ATLANTA (Reuters) - Asian American voters fear the discrimination some faced at polling stations in 2006 could resurface as they cast ballots in November’s presidential election, a civil rights group said on Thursday.
Laws that enable Asian Americans from countries including China, Korea, Vietnam and the Philippines to get language and other kinds of assistance with voting were often flouted at the 2006 mid-term congressional elections, according to the Asian American Legal Defense and Education Fund.
The group cited examples of Asian Americans being asked to provide more identification than other citizens, in contravention of federal law. Those not on voter rolls but still eligible to vote were often not given provisional ballots to complete, it said in a report.
Under the landmark Voting Rights Act and a subsequent act, election officials in districts with more than 10,000 registered Asian Americans, or ones where their voting population exceeds 5 percent of a district’s total, are mandated to provide certain help.
The provisions also apply in areas where there are low levels of literacy and people speak an Asian language, and mandate help such as translators and translated ballots and registration forms.
“Our major concern is that there is going to be a large number of newly registered Asian voters (in 2008) and many of the problems we have observed in 2006 will not have been fixed,” said Margaret Fung, executive director of the fund.
She said that on polling day in 2006 there were many examples of “racist and intimidatory” remarks to Asian Americans such as: “‘How come you don’t speak English?’, ‘Why don’t you go back to your home country?’ and ‘You’re turning this country into a dump.’”
The group said it registered 200 complaints during monitoring of 172 polling sites and a multilingual survey of over 4,700 Asian American voters in nine states.
The Asian American community is predominantly immigrant and some 670,000 are covered under the provisions of the Voting Rights Act.
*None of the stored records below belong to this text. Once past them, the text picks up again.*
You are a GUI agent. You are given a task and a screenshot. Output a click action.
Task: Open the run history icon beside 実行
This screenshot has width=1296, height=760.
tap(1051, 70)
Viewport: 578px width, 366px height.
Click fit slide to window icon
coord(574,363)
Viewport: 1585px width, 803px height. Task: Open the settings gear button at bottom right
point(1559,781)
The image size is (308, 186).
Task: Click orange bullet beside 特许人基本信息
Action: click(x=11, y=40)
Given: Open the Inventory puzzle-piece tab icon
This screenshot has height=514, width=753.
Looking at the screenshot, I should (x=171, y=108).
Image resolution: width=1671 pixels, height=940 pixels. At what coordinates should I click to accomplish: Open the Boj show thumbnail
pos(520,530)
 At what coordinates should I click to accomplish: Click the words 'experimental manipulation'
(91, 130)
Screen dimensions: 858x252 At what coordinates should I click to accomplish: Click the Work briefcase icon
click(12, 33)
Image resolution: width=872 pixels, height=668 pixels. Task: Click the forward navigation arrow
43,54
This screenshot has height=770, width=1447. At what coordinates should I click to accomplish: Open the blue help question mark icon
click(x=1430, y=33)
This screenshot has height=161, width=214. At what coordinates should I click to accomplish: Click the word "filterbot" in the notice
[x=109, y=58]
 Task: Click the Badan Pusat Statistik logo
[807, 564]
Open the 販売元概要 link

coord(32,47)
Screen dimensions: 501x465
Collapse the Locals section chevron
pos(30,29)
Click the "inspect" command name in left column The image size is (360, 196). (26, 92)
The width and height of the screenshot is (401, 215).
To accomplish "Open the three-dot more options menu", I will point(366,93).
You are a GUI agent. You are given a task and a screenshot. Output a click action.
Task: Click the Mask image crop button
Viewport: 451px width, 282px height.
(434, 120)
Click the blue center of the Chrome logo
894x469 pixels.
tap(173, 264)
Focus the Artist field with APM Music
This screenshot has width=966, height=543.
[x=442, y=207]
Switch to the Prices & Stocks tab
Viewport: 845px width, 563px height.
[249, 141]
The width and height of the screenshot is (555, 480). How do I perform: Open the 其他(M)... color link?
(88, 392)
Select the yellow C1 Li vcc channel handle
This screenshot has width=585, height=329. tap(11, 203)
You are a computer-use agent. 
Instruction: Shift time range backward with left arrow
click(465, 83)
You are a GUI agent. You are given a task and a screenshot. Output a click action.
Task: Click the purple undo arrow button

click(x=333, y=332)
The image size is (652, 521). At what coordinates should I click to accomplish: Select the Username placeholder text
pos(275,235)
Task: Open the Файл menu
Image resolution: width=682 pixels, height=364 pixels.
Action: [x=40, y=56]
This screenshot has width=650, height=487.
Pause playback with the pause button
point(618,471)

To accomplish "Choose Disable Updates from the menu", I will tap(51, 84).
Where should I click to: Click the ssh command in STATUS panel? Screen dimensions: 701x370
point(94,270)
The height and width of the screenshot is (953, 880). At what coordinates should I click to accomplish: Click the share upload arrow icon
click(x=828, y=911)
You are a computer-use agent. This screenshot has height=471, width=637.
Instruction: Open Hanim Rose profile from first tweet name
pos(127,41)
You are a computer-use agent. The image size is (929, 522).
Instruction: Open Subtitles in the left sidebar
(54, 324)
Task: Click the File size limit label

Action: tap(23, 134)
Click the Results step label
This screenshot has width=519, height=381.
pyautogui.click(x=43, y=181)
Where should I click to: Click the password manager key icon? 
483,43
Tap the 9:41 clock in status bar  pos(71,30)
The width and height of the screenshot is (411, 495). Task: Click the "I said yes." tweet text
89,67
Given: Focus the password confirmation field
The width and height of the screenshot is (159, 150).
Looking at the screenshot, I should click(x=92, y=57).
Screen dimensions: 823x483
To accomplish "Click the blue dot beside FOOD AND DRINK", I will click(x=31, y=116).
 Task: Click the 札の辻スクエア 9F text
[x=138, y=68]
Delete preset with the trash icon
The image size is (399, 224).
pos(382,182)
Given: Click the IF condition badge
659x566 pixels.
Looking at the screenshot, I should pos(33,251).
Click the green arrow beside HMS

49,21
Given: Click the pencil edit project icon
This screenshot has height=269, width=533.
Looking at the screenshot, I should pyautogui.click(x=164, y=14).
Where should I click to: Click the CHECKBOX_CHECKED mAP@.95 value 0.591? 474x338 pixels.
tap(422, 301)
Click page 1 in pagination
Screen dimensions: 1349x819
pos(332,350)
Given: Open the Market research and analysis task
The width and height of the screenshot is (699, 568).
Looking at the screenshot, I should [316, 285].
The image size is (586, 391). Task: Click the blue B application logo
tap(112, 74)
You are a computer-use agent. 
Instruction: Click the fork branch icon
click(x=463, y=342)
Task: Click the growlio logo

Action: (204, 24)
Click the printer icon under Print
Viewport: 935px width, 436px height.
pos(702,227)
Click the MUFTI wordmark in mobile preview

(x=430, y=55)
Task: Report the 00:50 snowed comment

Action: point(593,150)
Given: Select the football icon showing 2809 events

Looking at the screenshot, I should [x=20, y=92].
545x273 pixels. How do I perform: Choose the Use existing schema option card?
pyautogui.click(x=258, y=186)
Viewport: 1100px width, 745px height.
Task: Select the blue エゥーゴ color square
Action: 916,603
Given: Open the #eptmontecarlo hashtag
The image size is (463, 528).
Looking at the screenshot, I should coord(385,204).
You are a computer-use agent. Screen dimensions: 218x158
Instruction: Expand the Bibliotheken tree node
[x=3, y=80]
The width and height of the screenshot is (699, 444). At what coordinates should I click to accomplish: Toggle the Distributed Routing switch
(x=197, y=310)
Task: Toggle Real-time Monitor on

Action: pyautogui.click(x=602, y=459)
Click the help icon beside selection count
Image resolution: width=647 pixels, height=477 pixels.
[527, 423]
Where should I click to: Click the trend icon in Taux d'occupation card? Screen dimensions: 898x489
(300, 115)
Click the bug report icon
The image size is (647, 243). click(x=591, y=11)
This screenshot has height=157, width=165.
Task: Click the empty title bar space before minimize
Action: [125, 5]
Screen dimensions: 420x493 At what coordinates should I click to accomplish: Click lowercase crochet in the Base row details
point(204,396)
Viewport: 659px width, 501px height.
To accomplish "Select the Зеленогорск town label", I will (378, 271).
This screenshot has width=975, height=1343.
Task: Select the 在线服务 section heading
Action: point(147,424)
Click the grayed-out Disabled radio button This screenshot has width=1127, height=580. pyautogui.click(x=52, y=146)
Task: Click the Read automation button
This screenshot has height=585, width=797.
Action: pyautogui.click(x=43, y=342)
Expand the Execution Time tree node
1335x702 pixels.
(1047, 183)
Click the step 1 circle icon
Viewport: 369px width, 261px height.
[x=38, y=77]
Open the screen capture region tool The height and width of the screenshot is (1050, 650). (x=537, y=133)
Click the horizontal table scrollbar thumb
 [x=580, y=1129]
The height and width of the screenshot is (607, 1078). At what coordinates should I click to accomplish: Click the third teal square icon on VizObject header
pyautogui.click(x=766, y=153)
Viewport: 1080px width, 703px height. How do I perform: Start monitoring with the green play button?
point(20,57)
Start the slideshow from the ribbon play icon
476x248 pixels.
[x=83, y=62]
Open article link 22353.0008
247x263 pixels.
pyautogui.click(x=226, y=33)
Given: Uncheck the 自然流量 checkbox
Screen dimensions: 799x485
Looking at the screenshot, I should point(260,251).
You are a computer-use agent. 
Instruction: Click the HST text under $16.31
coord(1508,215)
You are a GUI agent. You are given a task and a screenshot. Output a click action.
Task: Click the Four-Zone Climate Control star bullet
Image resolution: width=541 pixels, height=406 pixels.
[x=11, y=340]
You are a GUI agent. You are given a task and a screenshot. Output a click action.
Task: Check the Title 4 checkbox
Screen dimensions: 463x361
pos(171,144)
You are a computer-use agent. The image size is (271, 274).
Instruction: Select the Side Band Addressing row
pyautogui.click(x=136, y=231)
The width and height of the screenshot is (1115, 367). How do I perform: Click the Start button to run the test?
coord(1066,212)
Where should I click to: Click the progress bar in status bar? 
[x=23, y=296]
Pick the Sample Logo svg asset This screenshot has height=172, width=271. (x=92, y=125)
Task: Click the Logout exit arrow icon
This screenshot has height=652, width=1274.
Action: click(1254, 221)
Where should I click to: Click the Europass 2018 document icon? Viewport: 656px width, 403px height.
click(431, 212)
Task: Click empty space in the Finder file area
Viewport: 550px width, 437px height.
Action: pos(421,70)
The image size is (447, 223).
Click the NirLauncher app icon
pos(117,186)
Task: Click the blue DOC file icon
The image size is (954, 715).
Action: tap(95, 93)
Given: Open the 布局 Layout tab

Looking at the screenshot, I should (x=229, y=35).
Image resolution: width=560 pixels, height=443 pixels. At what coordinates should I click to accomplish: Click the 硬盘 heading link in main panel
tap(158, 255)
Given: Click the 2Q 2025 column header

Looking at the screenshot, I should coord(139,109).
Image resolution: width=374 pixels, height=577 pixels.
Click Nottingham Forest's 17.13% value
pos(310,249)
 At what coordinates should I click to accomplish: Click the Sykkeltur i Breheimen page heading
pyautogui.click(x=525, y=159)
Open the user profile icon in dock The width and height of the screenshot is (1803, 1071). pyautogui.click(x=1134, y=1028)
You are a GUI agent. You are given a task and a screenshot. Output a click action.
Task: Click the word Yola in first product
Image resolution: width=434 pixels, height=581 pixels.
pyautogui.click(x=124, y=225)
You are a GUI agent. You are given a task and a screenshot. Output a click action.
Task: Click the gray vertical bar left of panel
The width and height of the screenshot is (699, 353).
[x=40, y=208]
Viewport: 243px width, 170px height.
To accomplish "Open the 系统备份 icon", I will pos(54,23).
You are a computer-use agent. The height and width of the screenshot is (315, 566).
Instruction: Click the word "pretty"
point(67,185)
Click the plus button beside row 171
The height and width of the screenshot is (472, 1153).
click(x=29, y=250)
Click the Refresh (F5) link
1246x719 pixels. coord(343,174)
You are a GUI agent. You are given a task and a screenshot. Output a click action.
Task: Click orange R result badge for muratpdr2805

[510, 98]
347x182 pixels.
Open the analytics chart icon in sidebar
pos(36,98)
The majority live in Los Angeles or elsewhere in California. The next largest group lives in New York, followed by Hawaii, Houston and Chicago, Fung said.
Mandarin or other Chinese dialects are the largest language group, Fung said.
Exit polls taken in nine states in 2006 showed that four out of five Asian Americans voted for the Democratic Party but Fung said she did not know if the problems some encountered were an attempt to disenfranchise them for political reasons.
“Asian Americans, even though they are citizens, are still perceived as foreigners. As part of an anti-immigrant sentiment that seems to be on the rise there is hostility and some sense that these people are newcomers and don’t belong,” she said.
The economy and jobs were the most important issues for Asian Americans, followed by health care, the war in Iraq and education, she said, citing a survey. Many Asian Americans were also concerned about long waits to process paperwork needed to bring family members to the United States, she said.